- [INSTRUCTIONS TO FOLLOW]:
Return verbatim the lines that run from the one holding "Image resolution: width=674" to the end of the listing, both ends included, without the pictures.

- [INPUT RECORDS]:
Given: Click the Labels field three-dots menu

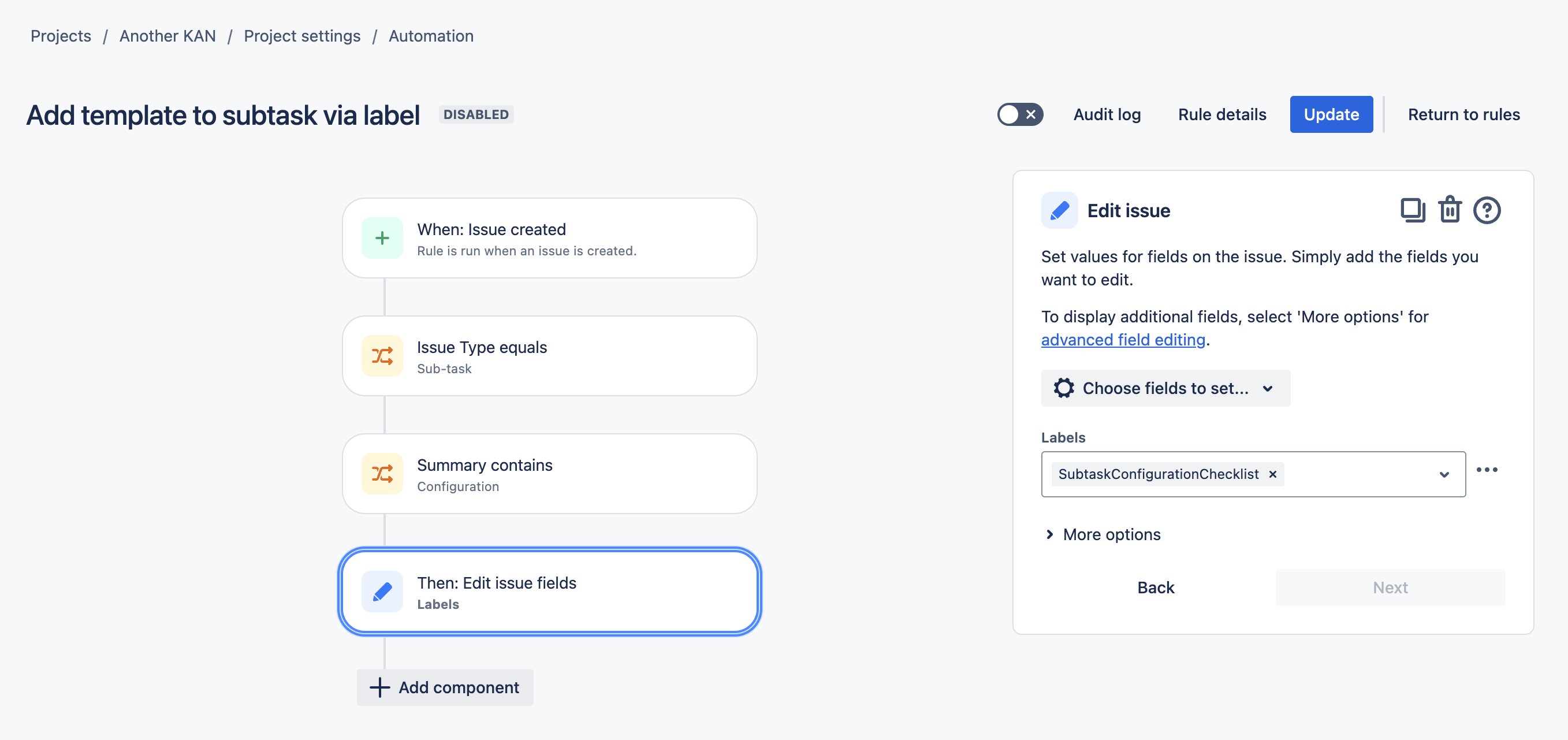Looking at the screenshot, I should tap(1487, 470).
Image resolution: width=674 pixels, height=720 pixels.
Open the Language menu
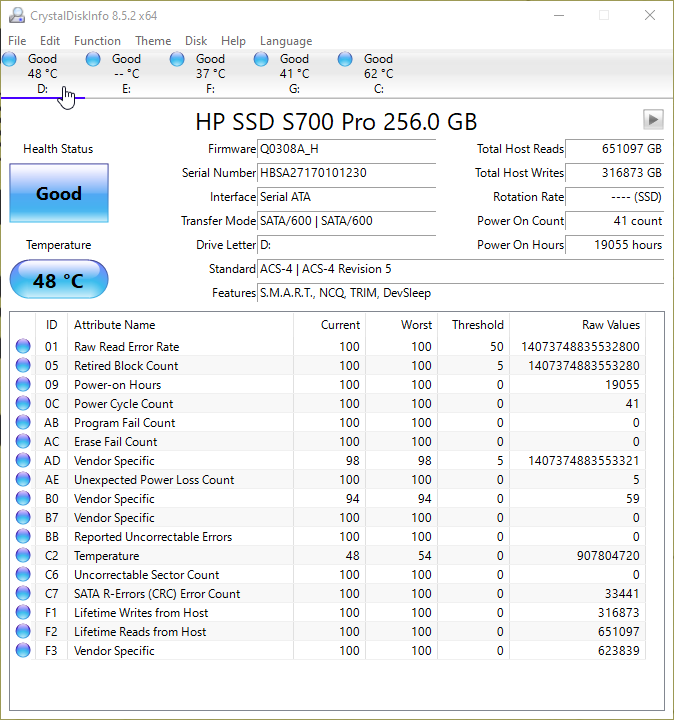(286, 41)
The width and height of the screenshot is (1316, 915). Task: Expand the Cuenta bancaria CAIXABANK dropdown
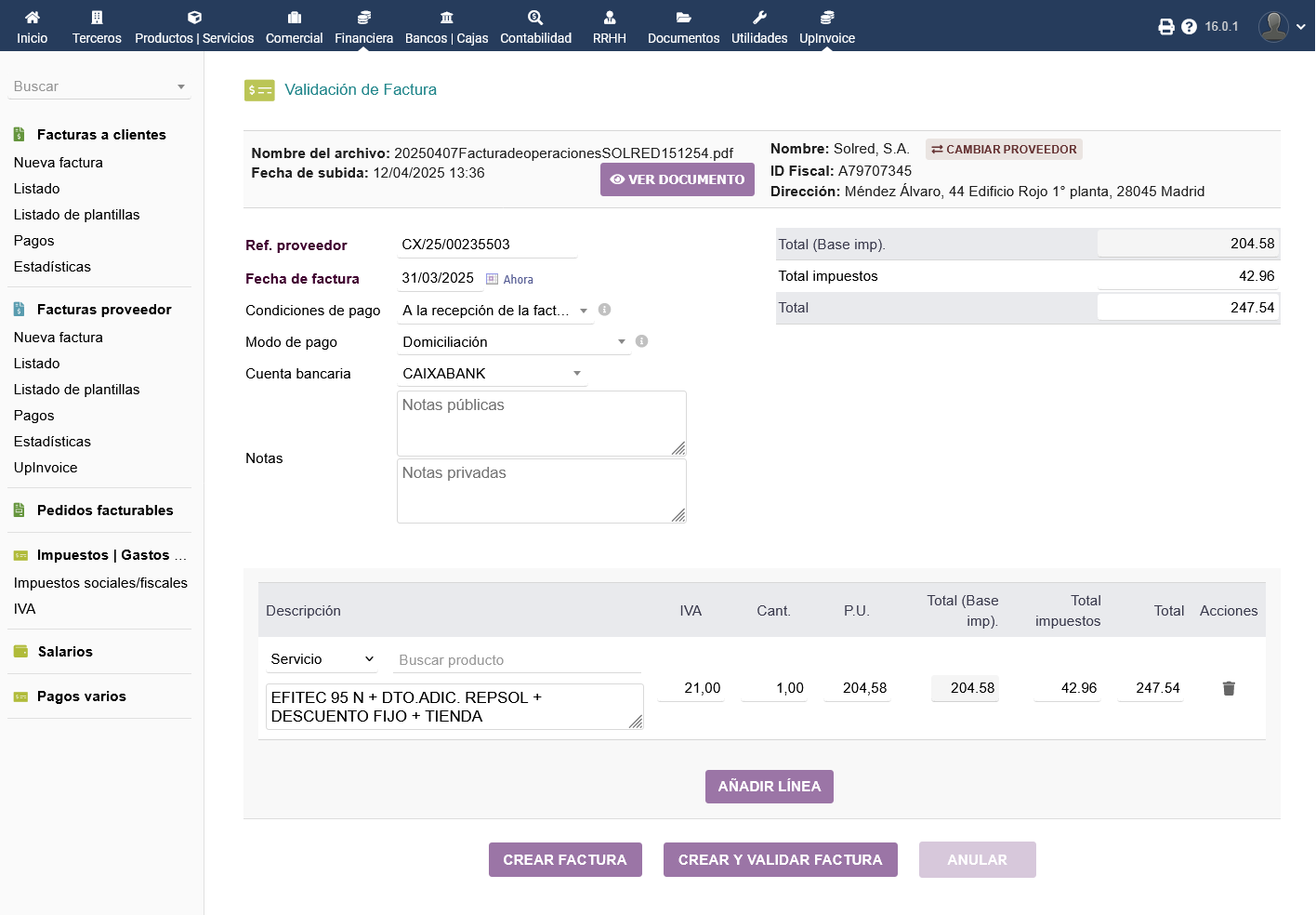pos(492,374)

- [WRITTEN SOLUTION]:
Image resolution: width=674 pixels, height=720 pixels.
Open the Language menu
(286, 41)
The width and height of the screenshot is (1316, 915). Task: Expand the Cuenta bancaria CAIXABANK dropdown
pos(492,374)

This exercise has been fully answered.